*Short task*
Starting at the line containing "At what coordinates" and ending at the end of the records, rewrite those lines with "battery voltage" changed to "battery charge" and nothing else altered, omitting the pictures.

## begin Materials provided

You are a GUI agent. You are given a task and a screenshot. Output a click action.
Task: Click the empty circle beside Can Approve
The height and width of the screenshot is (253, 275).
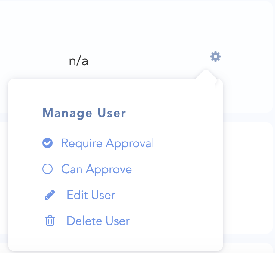pos(47,169)
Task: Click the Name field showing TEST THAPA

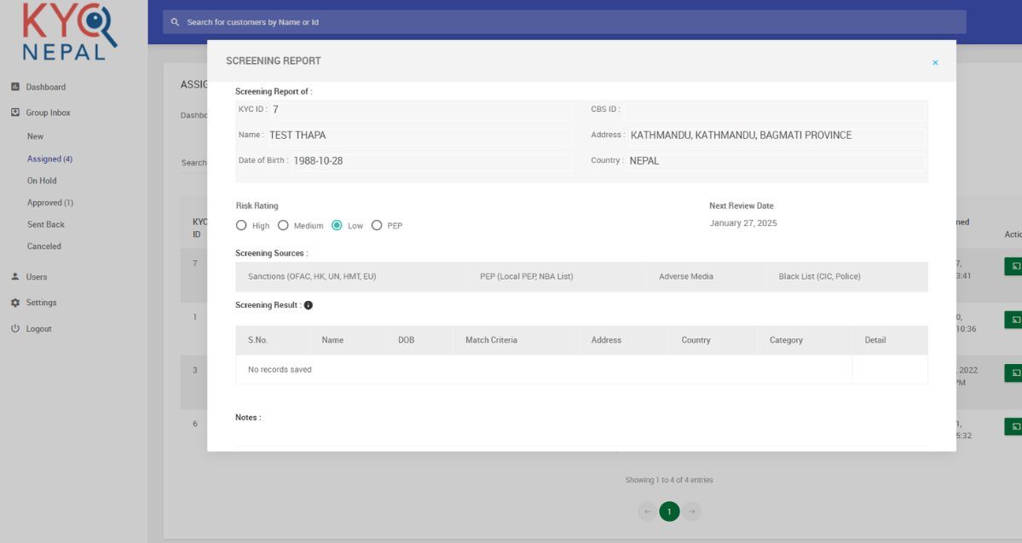Action: (x=419, y=136)
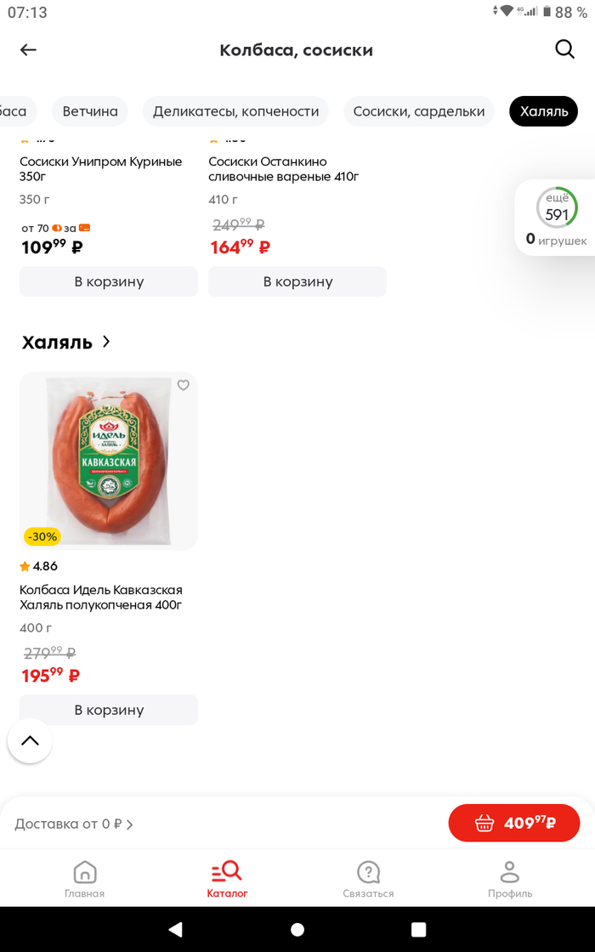Open Профиль tab

(510, 879)
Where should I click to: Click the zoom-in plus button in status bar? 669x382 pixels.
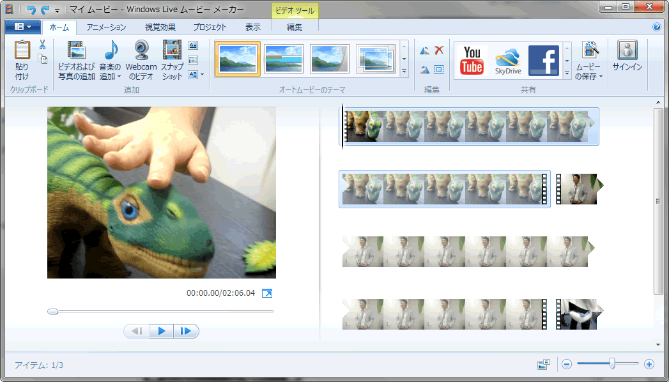point(649,364)
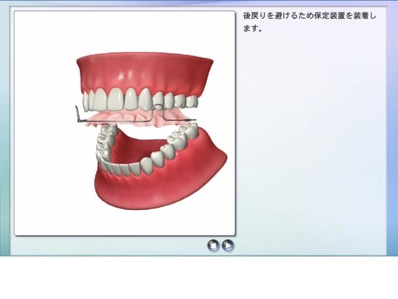Click the retainer wire's right horizontal arm
This screenshot has width=398, height=299.
click(x=180, y=119)
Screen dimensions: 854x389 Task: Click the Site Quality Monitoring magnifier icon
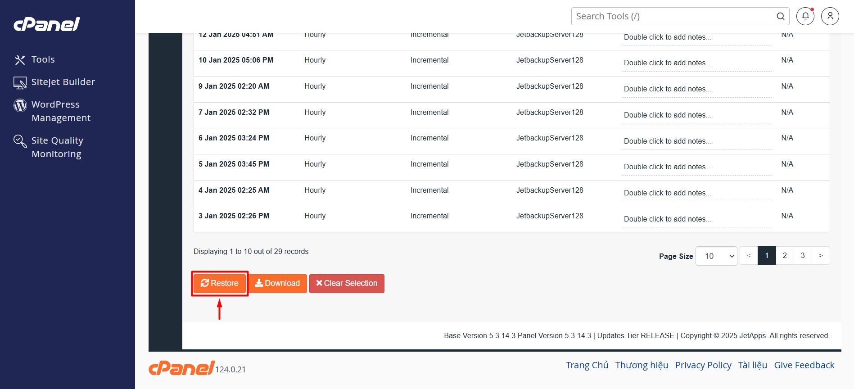pyautogui.click(x=20, y=141)
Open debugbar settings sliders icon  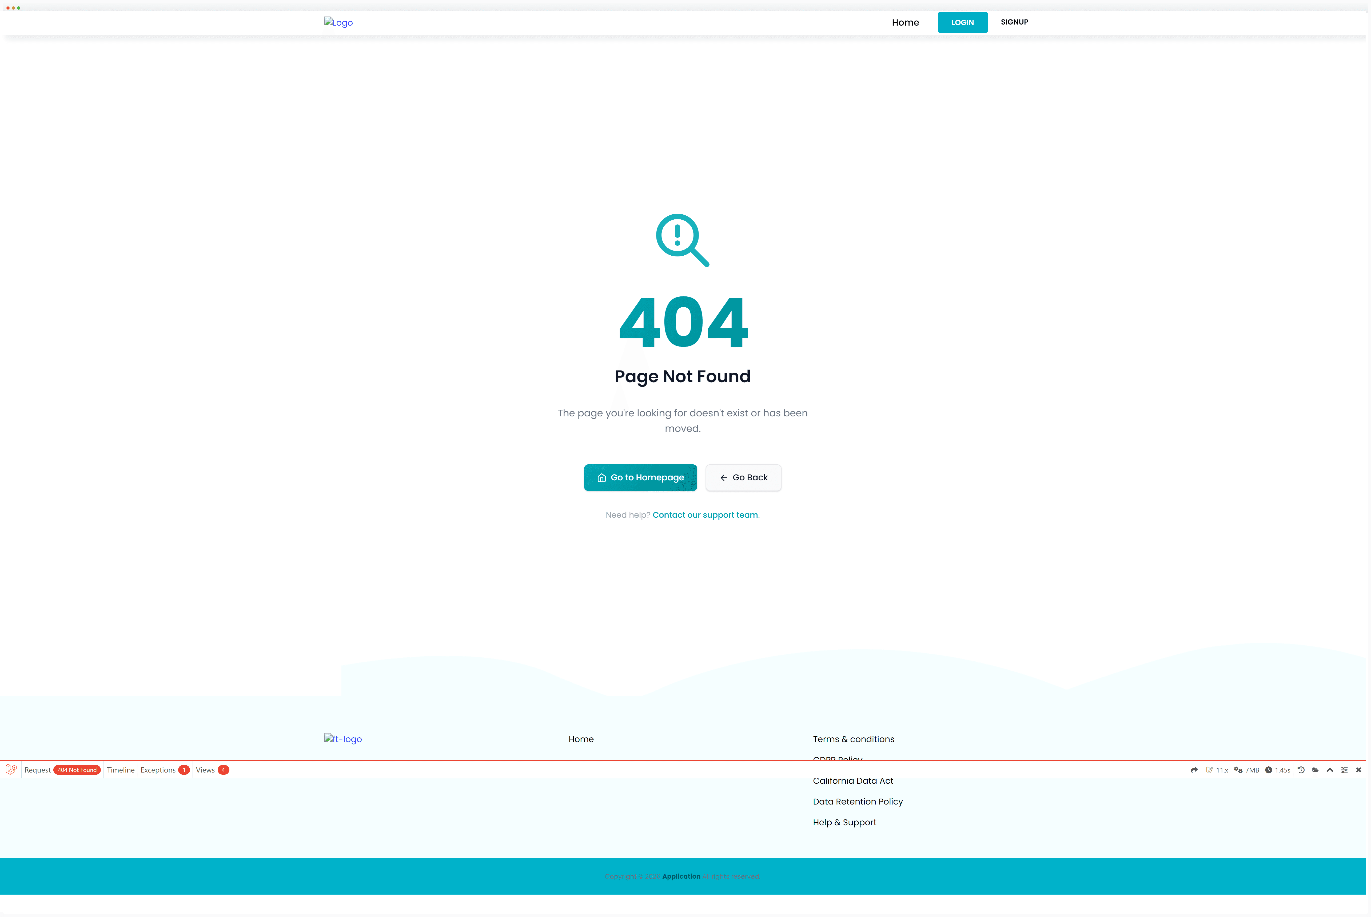click(1344, 770)
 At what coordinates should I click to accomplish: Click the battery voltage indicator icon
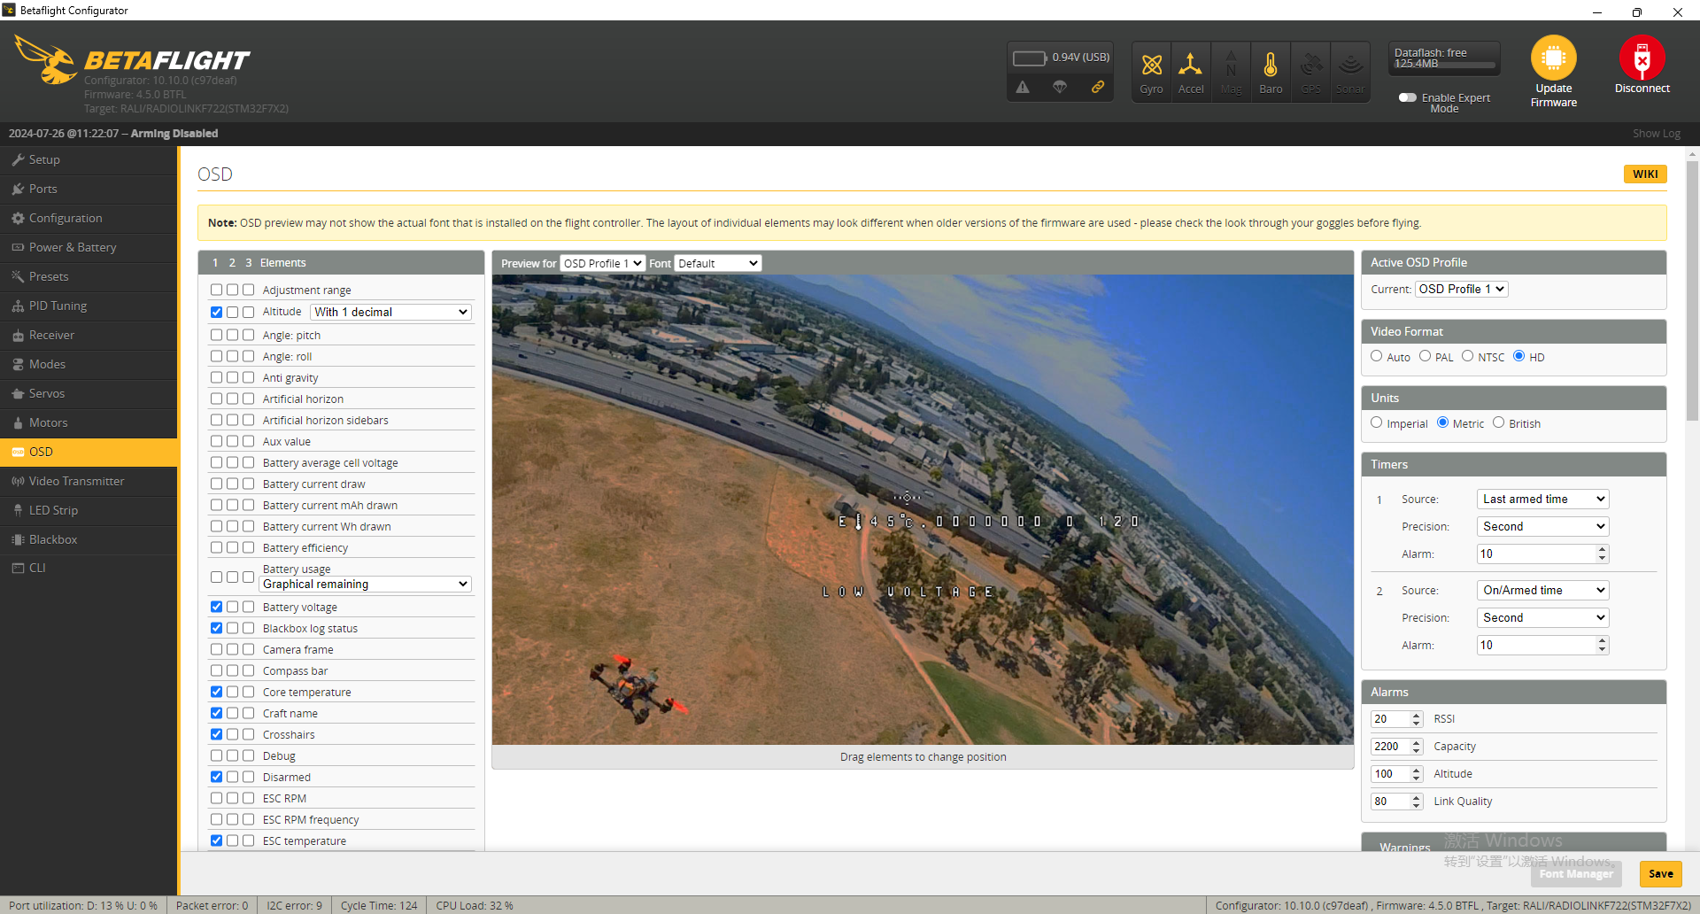[x=1030, y=58]
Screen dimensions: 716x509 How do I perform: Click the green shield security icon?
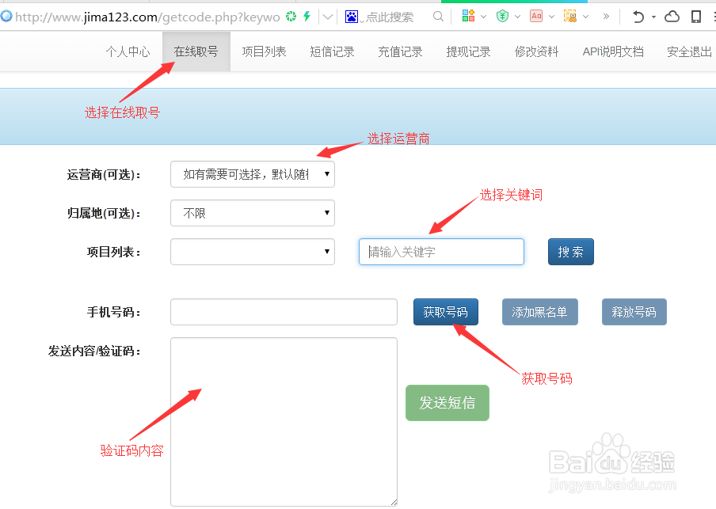pyautogui.click(x=501, y=16)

## end Materials provided

*Worked solution*
 At what coordinates should I click to accomplish: Click the battery charge indicator icon
[x=1030, y=58]
Screen dimensions: 716x509 How do I perform: Click the green shield security icon?
pyautogui.click(x=501, y=16)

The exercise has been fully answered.